Aim of the task:
From the line with "Image resolution: width=745" through the line with "Click the panel", inclusive, return each line of the data below exactly and leave the rest out.

(Dataset excerpts)
*** Begin section ***
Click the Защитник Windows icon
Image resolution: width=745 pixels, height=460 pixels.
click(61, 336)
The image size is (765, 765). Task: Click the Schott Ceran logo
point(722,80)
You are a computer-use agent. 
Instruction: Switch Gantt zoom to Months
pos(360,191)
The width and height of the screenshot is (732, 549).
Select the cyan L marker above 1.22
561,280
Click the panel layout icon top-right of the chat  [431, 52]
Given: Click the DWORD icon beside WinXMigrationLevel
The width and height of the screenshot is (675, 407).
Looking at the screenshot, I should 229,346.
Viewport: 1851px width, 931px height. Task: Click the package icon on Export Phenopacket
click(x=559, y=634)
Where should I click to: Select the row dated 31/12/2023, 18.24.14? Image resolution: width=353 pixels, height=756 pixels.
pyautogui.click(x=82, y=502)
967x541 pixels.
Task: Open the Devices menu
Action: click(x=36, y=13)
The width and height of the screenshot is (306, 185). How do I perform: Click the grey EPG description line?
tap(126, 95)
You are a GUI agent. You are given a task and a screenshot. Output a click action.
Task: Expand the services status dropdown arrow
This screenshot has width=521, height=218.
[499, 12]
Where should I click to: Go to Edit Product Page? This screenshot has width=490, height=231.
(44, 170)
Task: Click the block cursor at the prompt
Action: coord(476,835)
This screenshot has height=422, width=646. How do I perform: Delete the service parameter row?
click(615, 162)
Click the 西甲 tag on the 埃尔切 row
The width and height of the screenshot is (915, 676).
*** End section ***
Solved exercise:
Image resolution: width=745 pixels, height=460 pixels.
click(61, 336)
The image size is (765, 765). Task: Click the Schott Ceran logo
point(722,80)
You are a computer-use agent. 
Instruction: Switch Gantt zoom to Months
pos(360,191)
The width and height of the screenshot is (732, 549).
Select the cyan L marker above 1.22
561,280
Click the panel layout icon top-right of the chat  [431, 52]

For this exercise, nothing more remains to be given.